Dia menjelaskan pelimpahan tersangka dan barang bukti ke Kejaksaan Negeri (Kejari) Jakarta Selatan dilakukan setelah berkas perkara dinyatakan lengkap (P21) oleh pihak kejaksaan.
Dia menekankan seluruh rangkaian, mulai dari laporan masyarakat hingga upaya paksa, merupakan pemenuhan prosedur yang sah dan akuntabel.
Sementara itu, Direktur Reserse Kriminal Umum (Dirreskrimum) Polda Metro Jaya Kombes Pol Iman Imanuddin mengimbau publik, termasuk para tokoh, agar memberikan edukasi berhukum yang baik kepada masyarakat, ketimbang membangun narasi di media sosial.
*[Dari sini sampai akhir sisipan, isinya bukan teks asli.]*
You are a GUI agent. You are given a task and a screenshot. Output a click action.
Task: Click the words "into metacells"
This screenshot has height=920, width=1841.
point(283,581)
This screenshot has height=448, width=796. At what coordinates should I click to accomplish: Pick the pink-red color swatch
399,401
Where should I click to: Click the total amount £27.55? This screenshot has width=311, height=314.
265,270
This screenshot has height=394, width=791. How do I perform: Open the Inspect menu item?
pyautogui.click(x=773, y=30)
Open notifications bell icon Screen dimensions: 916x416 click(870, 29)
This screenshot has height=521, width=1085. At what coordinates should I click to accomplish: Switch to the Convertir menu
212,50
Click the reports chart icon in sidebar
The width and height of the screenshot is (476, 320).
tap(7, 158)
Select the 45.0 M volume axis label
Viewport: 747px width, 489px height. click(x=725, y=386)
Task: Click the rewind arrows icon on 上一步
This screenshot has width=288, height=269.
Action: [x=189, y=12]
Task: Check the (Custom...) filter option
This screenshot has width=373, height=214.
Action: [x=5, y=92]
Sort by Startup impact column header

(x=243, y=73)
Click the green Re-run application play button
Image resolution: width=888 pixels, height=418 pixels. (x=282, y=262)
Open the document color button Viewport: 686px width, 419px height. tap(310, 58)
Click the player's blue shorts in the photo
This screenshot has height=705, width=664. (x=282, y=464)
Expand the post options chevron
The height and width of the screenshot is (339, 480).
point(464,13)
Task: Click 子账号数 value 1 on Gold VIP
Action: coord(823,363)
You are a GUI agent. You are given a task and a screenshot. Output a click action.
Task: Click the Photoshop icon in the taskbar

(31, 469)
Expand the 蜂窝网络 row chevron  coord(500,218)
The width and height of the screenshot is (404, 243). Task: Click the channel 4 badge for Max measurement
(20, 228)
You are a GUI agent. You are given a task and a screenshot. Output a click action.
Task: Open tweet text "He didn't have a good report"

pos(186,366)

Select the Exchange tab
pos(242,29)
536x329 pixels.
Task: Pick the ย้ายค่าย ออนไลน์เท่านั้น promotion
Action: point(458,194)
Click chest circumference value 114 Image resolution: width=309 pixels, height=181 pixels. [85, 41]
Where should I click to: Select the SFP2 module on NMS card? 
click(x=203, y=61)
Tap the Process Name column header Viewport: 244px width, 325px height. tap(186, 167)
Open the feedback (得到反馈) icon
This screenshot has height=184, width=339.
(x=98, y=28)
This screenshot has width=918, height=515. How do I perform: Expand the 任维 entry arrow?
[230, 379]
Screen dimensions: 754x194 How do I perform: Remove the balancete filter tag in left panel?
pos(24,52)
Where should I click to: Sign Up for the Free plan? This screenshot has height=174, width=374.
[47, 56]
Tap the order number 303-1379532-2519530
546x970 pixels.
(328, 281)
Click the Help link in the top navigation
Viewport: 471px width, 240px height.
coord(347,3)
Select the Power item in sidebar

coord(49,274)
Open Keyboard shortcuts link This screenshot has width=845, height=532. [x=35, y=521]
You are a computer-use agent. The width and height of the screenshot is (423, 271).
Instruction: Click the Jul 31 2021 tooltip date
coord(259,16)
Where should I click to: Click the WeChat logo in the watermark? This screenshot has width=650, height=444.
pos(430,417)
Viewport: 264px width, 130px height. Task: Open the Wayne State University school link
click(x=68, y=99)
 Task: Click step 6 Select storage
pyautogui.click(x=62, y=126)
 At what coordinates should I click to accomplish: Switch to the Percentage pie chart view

“Saya mengajak, mari kita sama-sama seluruh elemen untuk memberikan edukasi kepada masyarakat bagaimana cara berhukum yang benar dan baik, sesuai norma yang diatur dalam KUHAP (Kitab Undang-Undang Hukum Acara Pidana), bukan melalui narasi di media sosial, bukan melalui narasi-narasi provokatif yang tidak benar,” ucap Iman.
Dia juga menegaskan sistem peradilan di Indonesia telah menyediakan ruang yang legal bagi pihak-pihak yang keberatan dengan proses penyidikan, yaitu melalui jalur praperadilan atau pengawas internal kepolisian, bukan dengan cara mengintervensi opini publik.